Green-fingered volunteers are wanted to develop the gardens at Salford’s Buile Hill Park.
The project is being run by Growing Togetherness, a Salford-based community interest company, whose mission is to unite the local community through gardening, horticulture and a shared appreciation of nature and green spaces.
Organiser Mark Frith is working with the university’s sustainability team to recruit volunteers to help with gardening maintenance, craft activities, and serving refreshments.
The sessions will run from the community allotments at the Seedley Pavilion Community Cafe in Buile Hill Park.
They are planned for November 30, December 7 and January 4 and 11, starting at 1pm.
Excited to have our joint project starting on Wednesday 😊🙏 https://t.co/m528ycGZMI
— Mark Frith (@MarkFrith2020) November 27, 2022
Mr Frith said: “The University of Salford’s sustainability team are working alongside us to run sessions here for students, where they can feel part of the community.
“We’ve got a lot of regular customers and volunteers. We want to open the door to the students to come and join us.
“The first task we’re going to do is a willow coppice. We’ve used it to create a living willow hedge which we can carry on using as a coppice, but we also make things out of it as well, such as Christmas wreaths.”

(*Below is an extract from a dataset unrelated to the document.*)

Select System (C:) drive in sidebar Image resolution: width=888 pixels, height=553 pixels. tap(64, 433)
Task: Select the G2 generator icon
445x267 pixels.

Mr Frith studied sustainable communities and regeneration at Salford University, but transferred into wildlife conservation. While at university, he became passionate about making a positive impact in the Salford community.
He has been involved in many horticultural projects throughout Salford, including work on the Heritage Lottery bid for Peel Park and the consultation for the flood basin project at Castle Irwell, in association with the Broughton Trust.
During lock-down, Mark was asked by Salford City Council to manage the plot by Seedley Pavillion in Buile Hill Park, a site which he was commissioned to turn from a bowling green into community allotments.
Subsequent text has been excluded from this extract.